所述的复合探针I由U-DNA与环状模板通过碱基互补配对结合形成；

所述的复合探针II由S-DNA与环状模板通过碱基互补配对结合形成；

所述的环状模板由线性挂锁探针C-DNA与连接探针L-DNA结合，在T4 DNA连接酶的作用下，形成环形模板-连接引物的复合体，当有核酸外切酶I和外切酶III存在时，对引物进行消化，从而形成环形模板；

所述的碱基序列如下：

U-DNA序列如SEQ No.1所示；

线性挂锁探针C-DNA序列如SEQ No.2所示；

连接探针L-DNA序列如SEQ No.3所示；

S-DNA序列如SEQ No.4所示；

所述的U-DNA的5’端第41和42位碱基之间有个修饰位点U，代表尿嘧啶碱基；U-DNA的3’端修饰Inverted dT即反向dT用于抑制核酸外切酶的降解作用；

所述的C-DNA中的5’端修饰磷酸基团；

所述的S-DNA的5’端第41和42位碱基之间修饰了Dabcyl淬灭基团，然后还有个四氢呋喃修饰位点，即无嘌呤无嘧啶位点；第45和46位碱基之间有修饰了FAM荧光基团；3’端修饰的Inverted dT即反向dT用于抑制核酸外切酶的降解作用。

2.权利要求1所述的荧光生物传感器的制备方法，其特征在于，包括以下步骤：（1）环形模板构建；

（2）复合探针I、复合探针II的制备；

（3）均相反应；

（4）荧光检测：荧光仪设置激发波长为486 nm，检测518 nm处荧光强度，检测范围为450 nm-530 nm。

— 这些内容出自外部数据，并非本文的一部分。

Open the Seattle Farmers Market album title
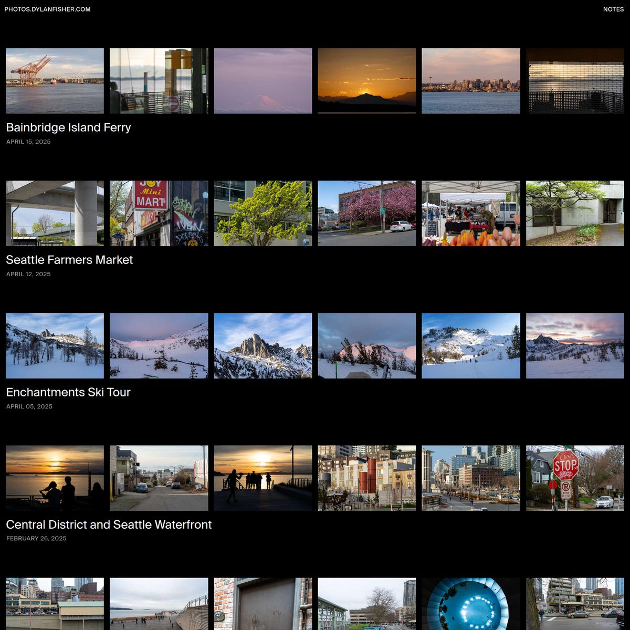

3.根据权利要求2所述的制备方法，其特征在于，所述步骤（1）具体工艺为：S1 将 C-DNA和L-DNA 6 加入到EP管中，在95 ℃下孵育5 min，缓慢冷却至室温；随后放入到16 ℃水浴中，过夜反应；

S2 然后在反应体系里添加T4 DNA连接酶，将其在16℃下反应20 h；

S3灭活体系中的T4 DNA连接酶；

S4 向上述反应体系中加入核酸外切酶Ⅰ和核酸外切酶Ⅲ，37℃下反应2 h；再将反应体系85℃水浴加热10 min，得环形模板，4℃条件下保藏备用。

4.根据权利要求2所述的制备方法，其特征在于，所述的步骤（2）中复合探针I的制备工艺为：将灭菌水、环形模板、U-DNA、PBS缓冲液加入到EP管中，在37℃孵育40 min，使环形模板与U-DNA充分杂交，制备成复合探针I。

5.根据权利要求2所述的制备方法，其特征在于，所述的步骤（2）中复合探针II的制备工艺为：将环形模板、PBS缓冲液、灭菌水、S-DNA在37℃孵育40 min制备成复合探针II。

6.根据权利要求2所述的制备方法，其特征在于，所述步骤（3）具体工艺为：将灭菌水，

10×buffer缓冲液、复合探针I、复合探针II、UDG、phi29 DNA 聚合酶、核酸内切酶IV、dNTP加入EP管中，在37 ℃下，孵育2 h。

7.根据权利要求2或6所述的制备方法，其特征在于，所述的10×buffer缓冲液为：50 mM Tris-HCl、10 mM MgCl2、10 mM (NH4)2SO4、4 mM DTT；pH 7.5。